Spanish Artichokes with Saffron Sauce
⏳ Time
2 hours 30 minutes
🥕 Ingredients
12
🍽️ Servings
4
Description
Spanish Artichokes with Saffron Sauce
Ingredients
- Ground Black Pepper - to taste
- Salt - to taste
- Parsley - 4 stems
- White bread - 2 pieces
- Cinnamon - ½ teaspoon
- Saffron - to taste
- Milk - 17 fl oz
- Wheat Flour - 3 tablespoons
- Garlic - 2 cloves
- Olive Oil - 6 fl oz
- Lemon - ½ piece
- Spanish artichokes - 1 piece
Step by Step guide
Step 1
Trim the base of the artichoke and remove the outer leaves.

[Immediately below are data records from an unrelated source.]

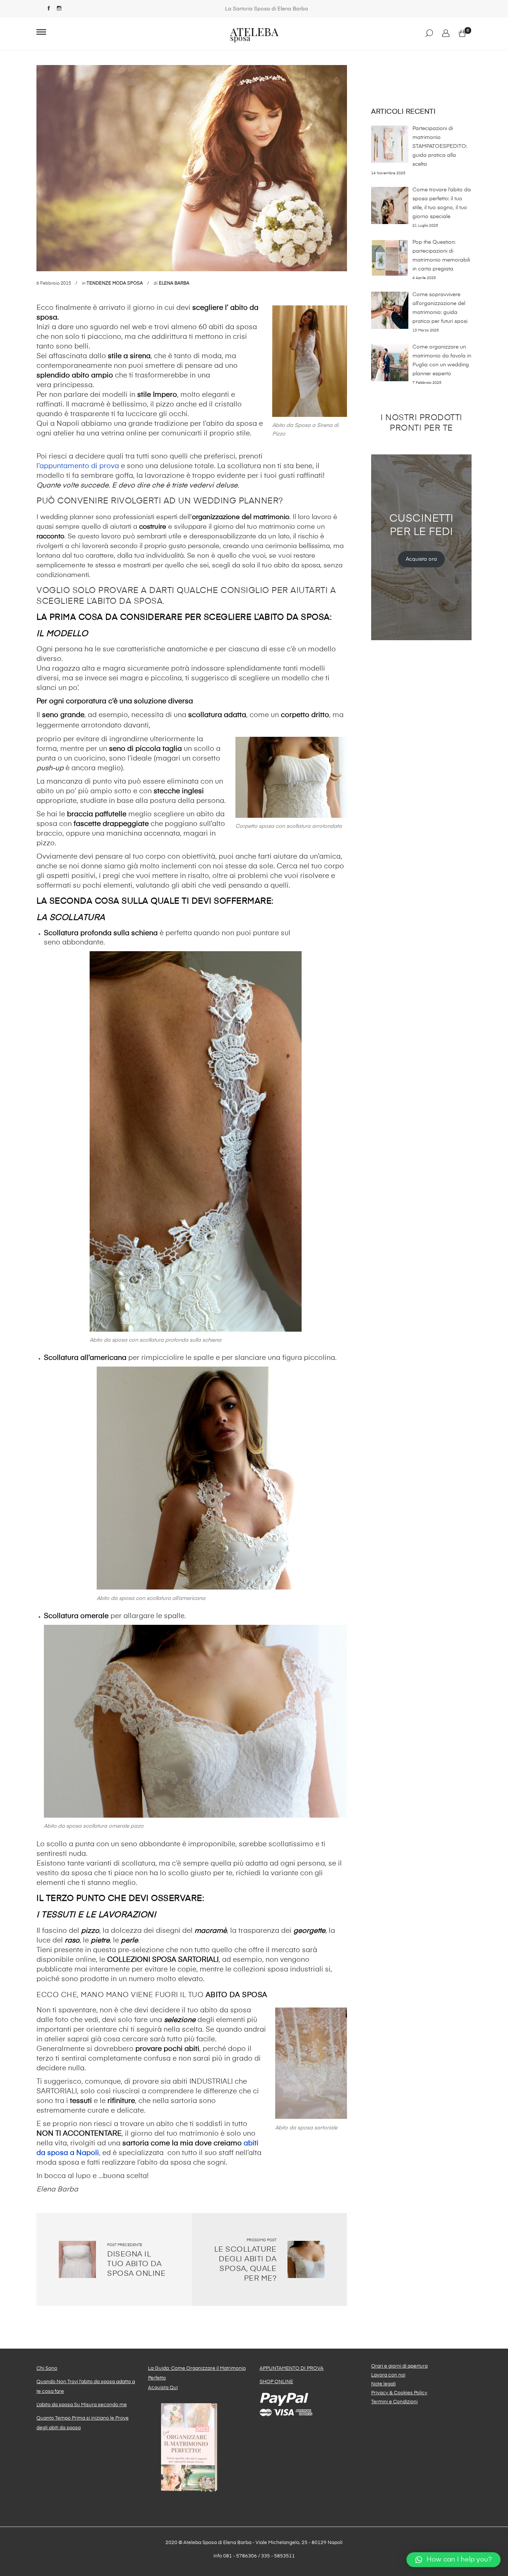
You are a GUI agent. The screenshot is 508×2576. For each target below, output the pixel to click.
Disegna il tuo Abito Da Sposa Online (136, 2264)
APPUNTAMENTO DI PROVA (292, 2368)
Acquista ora (421, 559)
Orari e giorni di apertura (399, 2366)
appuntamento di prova (79, 466)
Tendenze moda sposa (115, 283)
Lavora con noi (388, 2375)
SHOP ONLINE (276, 2381)
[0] (462, 33)
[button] (453, 2559)
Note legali (383, 2384)
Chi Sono (46, 2368)
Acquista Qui (163, 2387)
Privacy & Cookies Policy (399, 2393)
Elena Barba (174, 283)
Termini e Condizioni (394, 2402)
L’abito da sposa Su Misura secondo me (81, 2404)
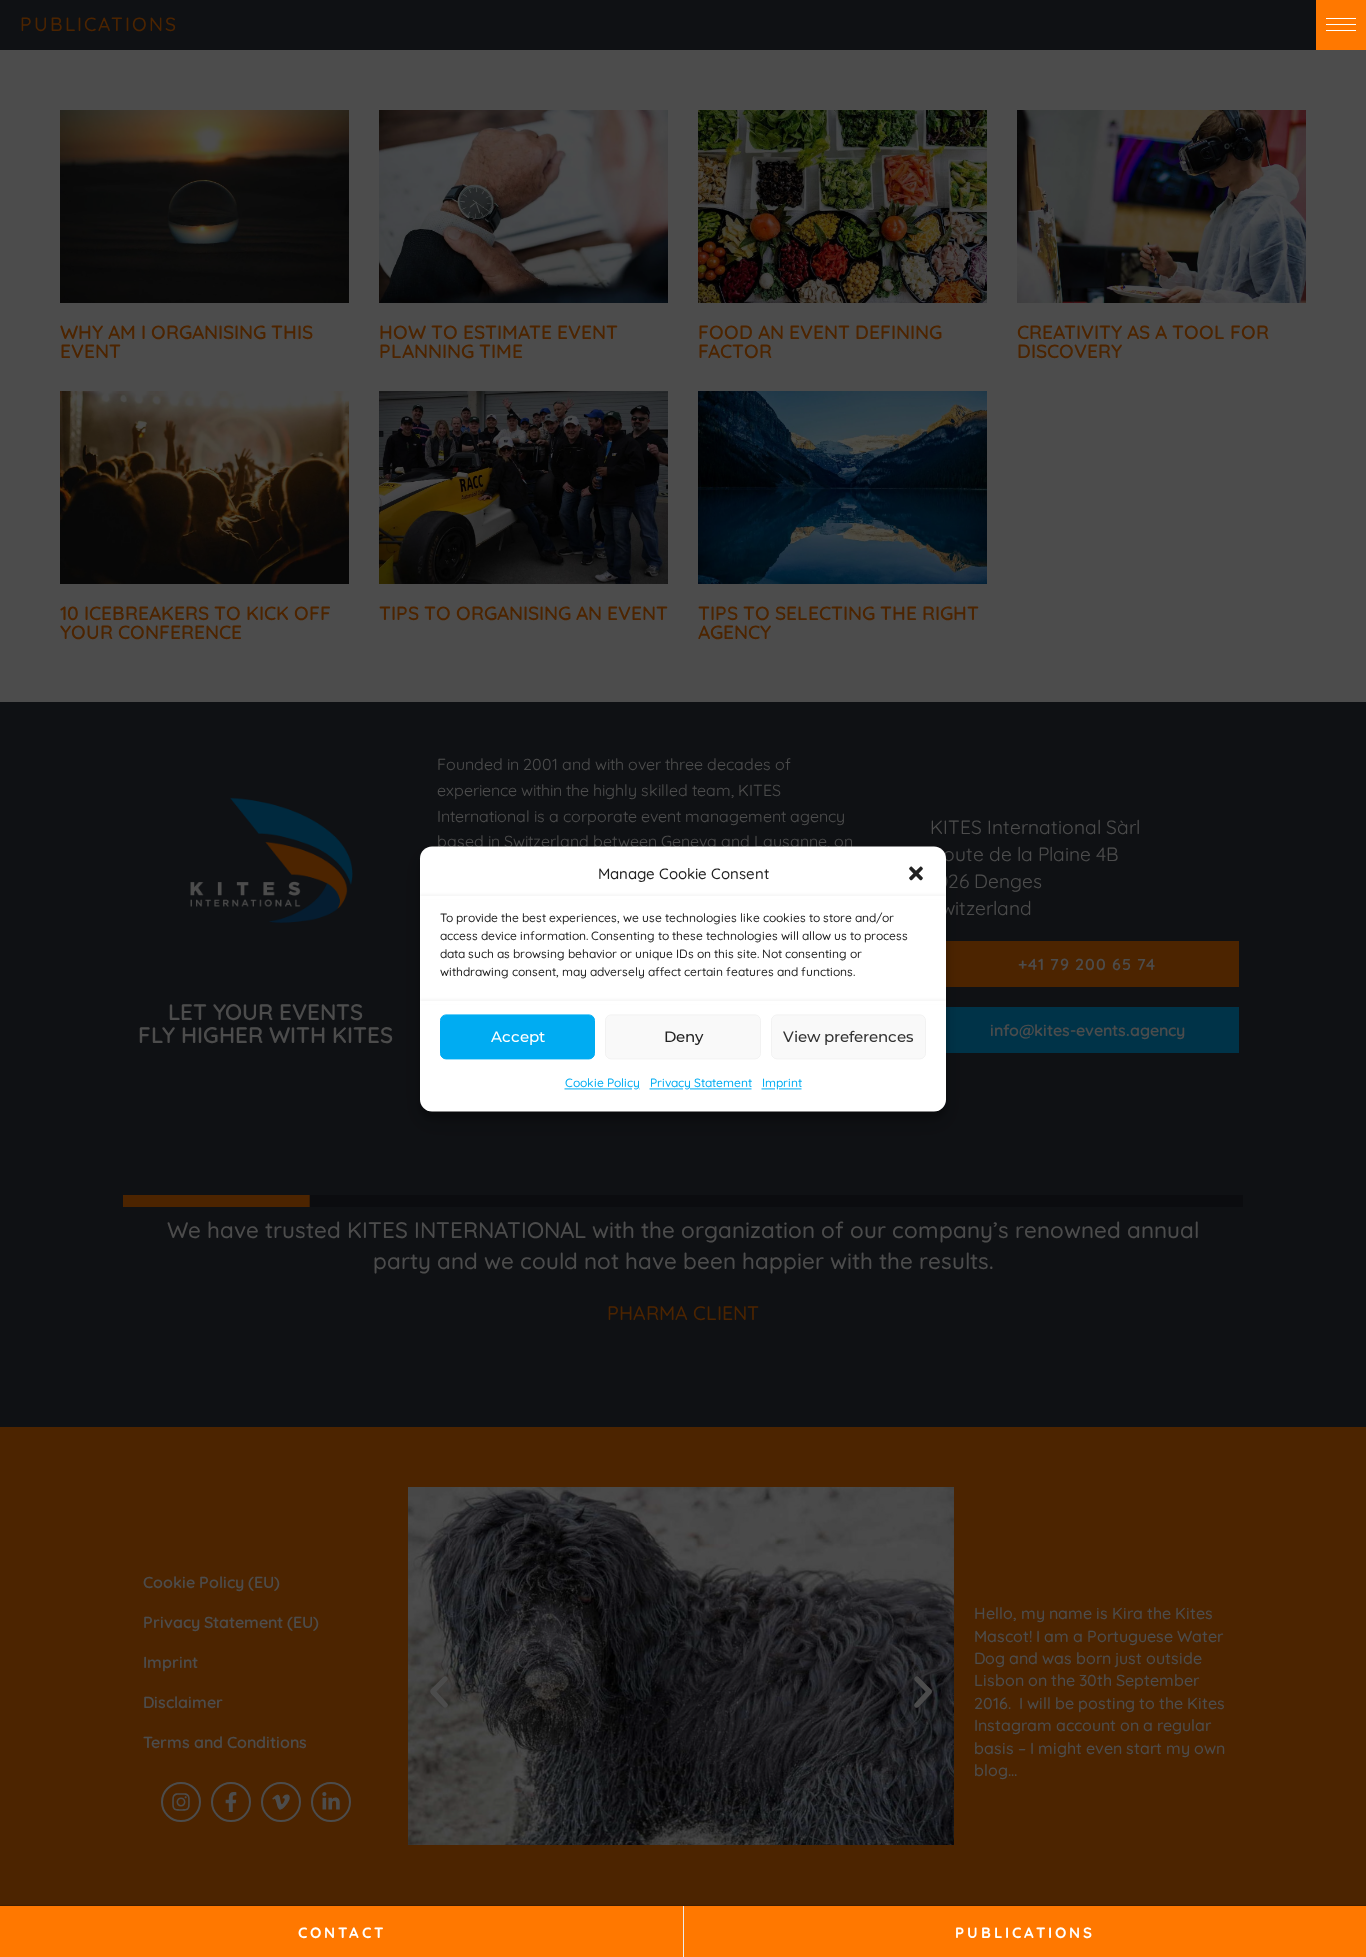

Extract the inner stems and cut them into 4 cm pieces. Divide the heart into 4 parts. Place everything in a large bowl with water and the juice of half a lemon. Then mix a tablespoon of flour with water, pour the mixture into a pot, add water and a pinch of salt. Cover with a lid and bring to a boil. Submerge the artichokes in the pot and cook on low heat for 1 to 1.5 hours until they are soft.
Step 2
Meanwhile, heat the olive oil in a skillet over medium heat. Fry thin slices of bread for 2 minutes on each side until golden brown. Cut the toasted bread into pieces and place them on a plate lined with paper towels using a spatula.
Step 3
Let the artichokes dry, reserving the cooking water. Heat olive oil in a deep skillet and fry 1 clove of garlic for a few minutes until browned. Stir in the remaining flour and cook for another 2 minutes. Then discard the garlic. Add the artichokes to the skillet, pour in the milk and 250 ml of the reserved cooking water. Sprinkle with cinnamon, salt, and pepper. Cover with a lid and simmer on low heat for 30 minutes.
Step 4
Cut the remaining clove of garlic into 4 pieces and grind it in a mortar with saffron and toasted bread. Stir this paste into the skillet, cover again, and let it sit for another 10 minutes. Serve immediately, garnished with finely chopped parsley.